Dr Alex Splatt
44 year old man presents with left forefoot symptoms for several months. No specific traumatic event recalled.
MRI demonstrates disruption of the plantar plate of the second metatarsophalangeal joint at its distal end, lateral aspect. The signal intensity is intermediate, inkeeping with a subacute injury, with poorly defined scar tissue and induration of the surrounding soft tissue. The medial aspect of the plate was intact. Joint alignment was maintained.
The plantar plate is a fibrocartilagenous capsular thickening at the plantar aspect of the metatarsophalangeal and interphalangeal joints. Because of relatively shallow joint space concavity, these structures bear a significant load during joint extension – particularly when running. It is therefore hyperextension injuries of the toe (typically with mild dorsiflexion) which are implicated in plantar plate injury. Acute tears tend to occur most commonly at the first MTPJ (“turf toe”) while degenerative tears are more common at the other plantar plates. Tears tend to start at the distal and lateral aspect of the plate – as it was in our case.
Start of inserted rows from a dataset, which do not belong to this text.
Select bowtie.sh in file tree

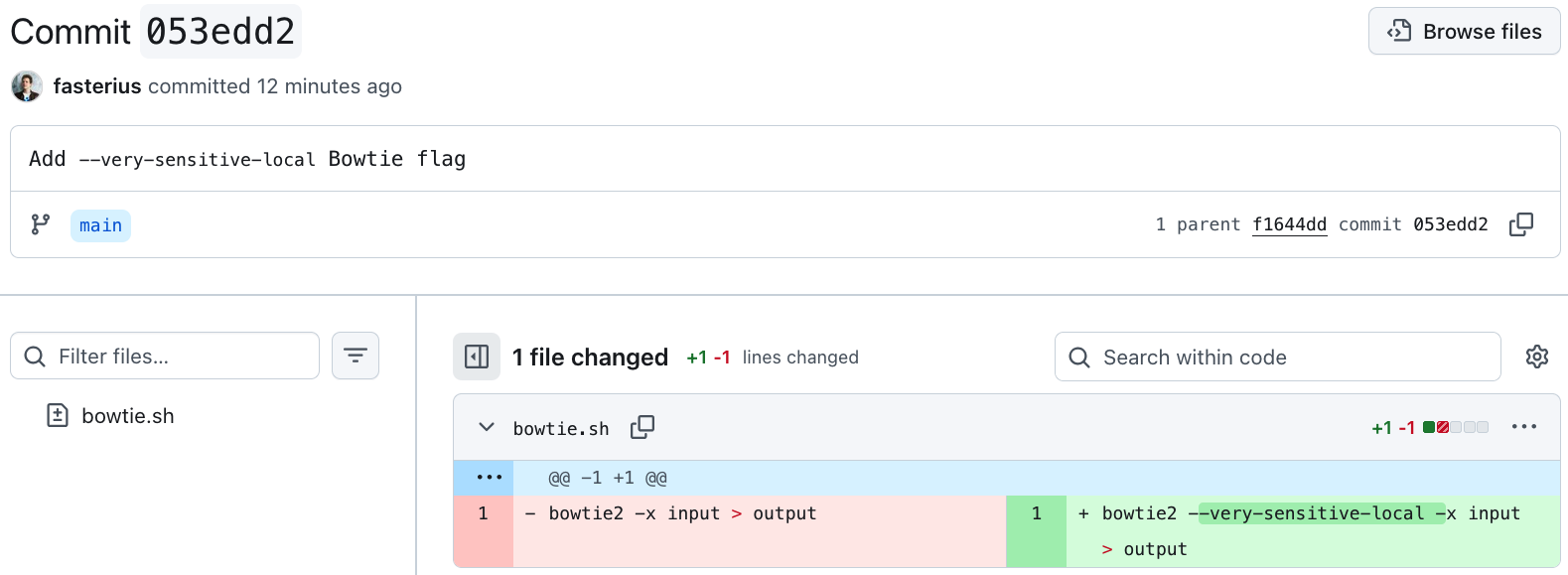(128, 416)
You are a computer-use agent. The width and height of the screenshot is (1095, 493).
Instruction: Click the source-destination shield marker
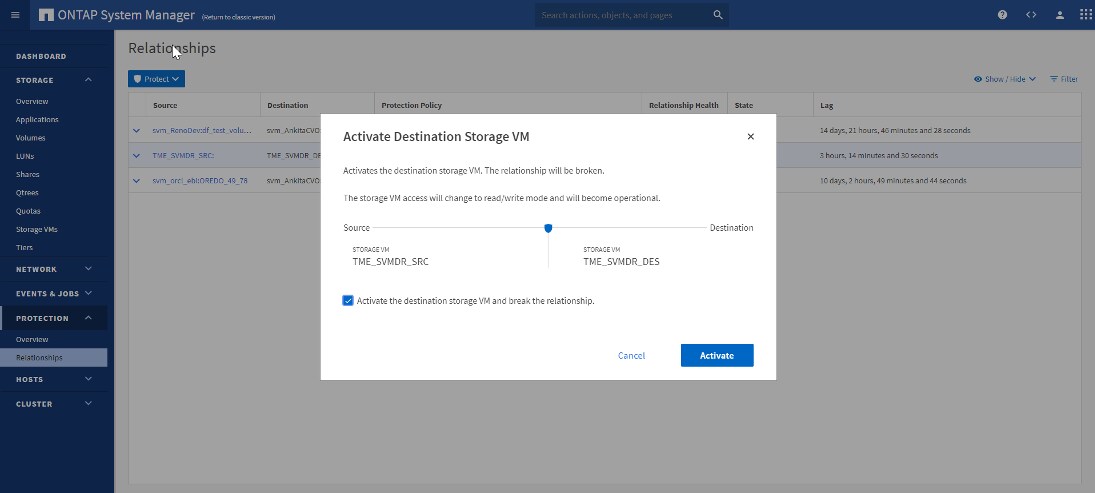[548, 228]
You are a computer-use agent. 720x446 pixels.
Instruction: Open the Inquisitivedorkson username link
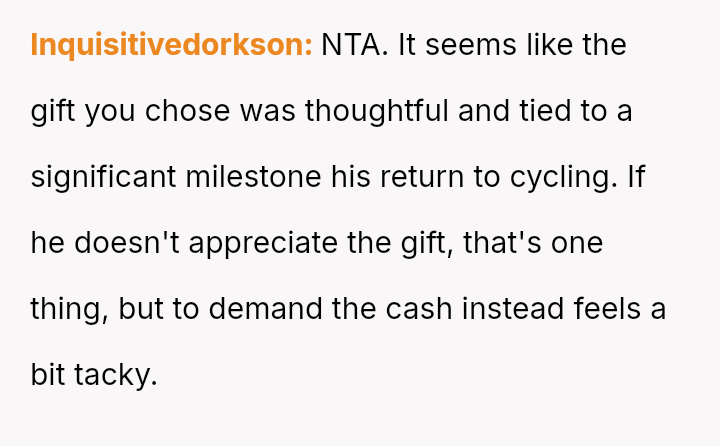point(171,46)
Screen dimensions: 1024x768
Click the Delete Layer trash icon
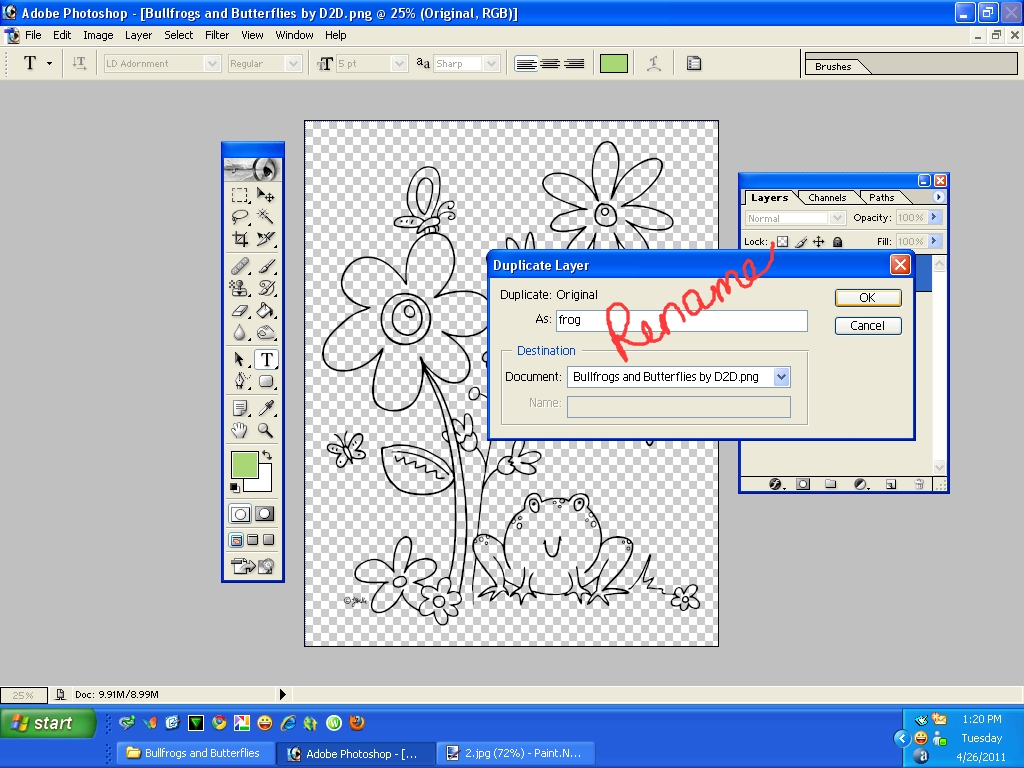coord(918,483)
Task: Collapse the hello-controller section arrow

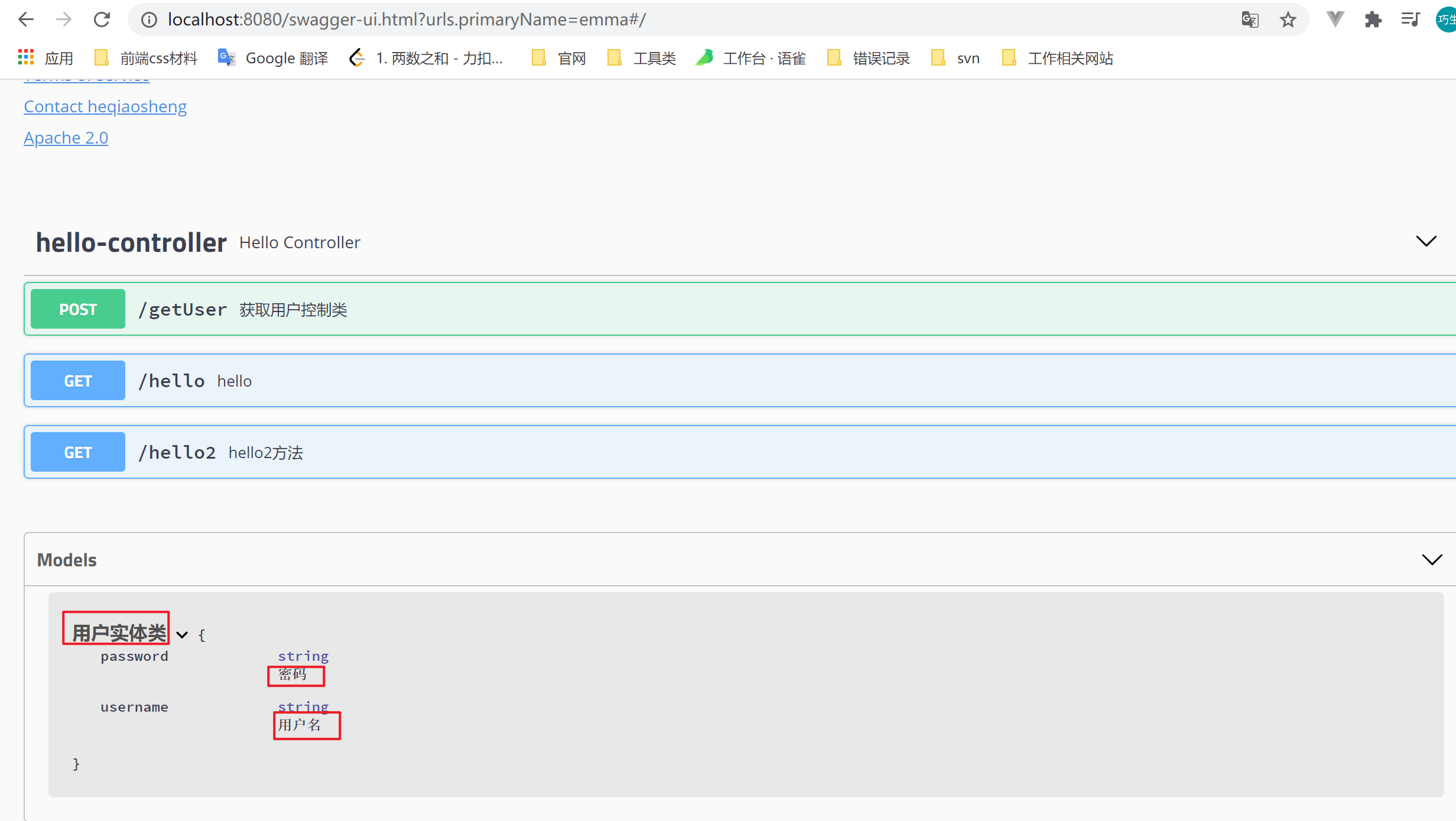Action: click(x=1426, y=241)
“Turf Toe” refers to traumatic injury to the plantar plate of the first metatarsophalangeal joint. It was originally described in American football players, for whom this became a common injury when many of the grounds they played on shifted from natural grass to synthetic turf. The combination of the harder surface under foot and more flexible footwear lead to susceptibility for hyperextension injuries of the forefoot – with frequency of turf toe in professional players quoted up to 30-45%2.
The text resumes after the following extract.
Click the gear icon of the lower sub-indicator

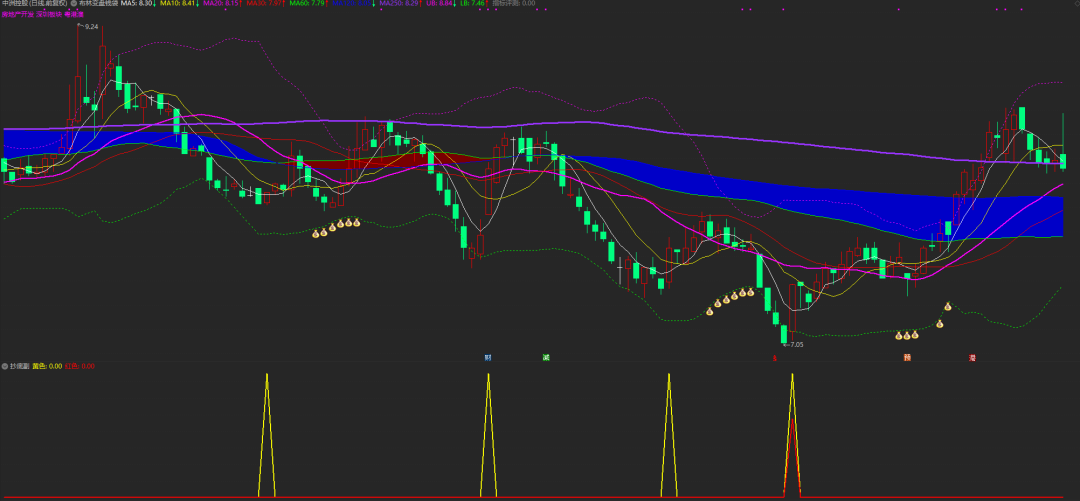[x=4, y=366]
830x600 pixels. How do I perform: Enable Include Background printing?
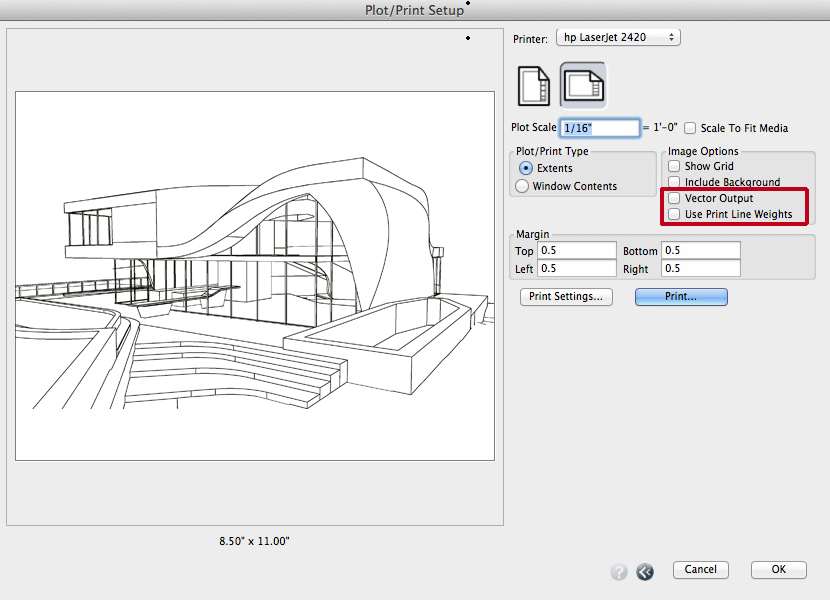[x=673, y=182]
Degenerative tears tend to occur with age, with high heeled, pointed shoes postulated as a contributory factor. These tears tend to affect the 2nd-5th toes more than the 1st and result in symptoms of chronic metatarsalgia.
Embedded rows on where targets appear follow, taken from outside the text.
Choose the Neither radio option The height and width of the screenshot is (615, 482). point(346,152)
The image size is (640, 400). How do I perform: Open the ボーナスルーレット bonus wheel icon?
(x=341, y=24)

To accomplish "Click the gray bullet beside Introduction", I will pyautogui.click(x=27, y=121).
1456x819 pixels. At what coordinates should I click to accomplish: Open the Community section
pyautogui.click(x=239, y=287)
Management of plantar plate injury depends on severity of the tear. Conservative approaches are favoured when the ligament is strained but intact. Higher grade injuries may require immobilization or surgical repair. Surgery is particularly required in large tears, cases of joint instability or those who fail conservative therapy.
- Radsource; http://radsource.us/clinic-turf-toe/
- Burge, A. Gold, S. Potter, H. Imaging of Sports-Related Midfoot and Forefoot Injuries. Sports Health. 2012 Nov; 4 (6): 518-534.
- Crain, J. Phancao, P. Stidham, K. MRI of Turf Toe. Magn Reson Imaging Clin N Am. 2008 Feb; 16(1): 93-103.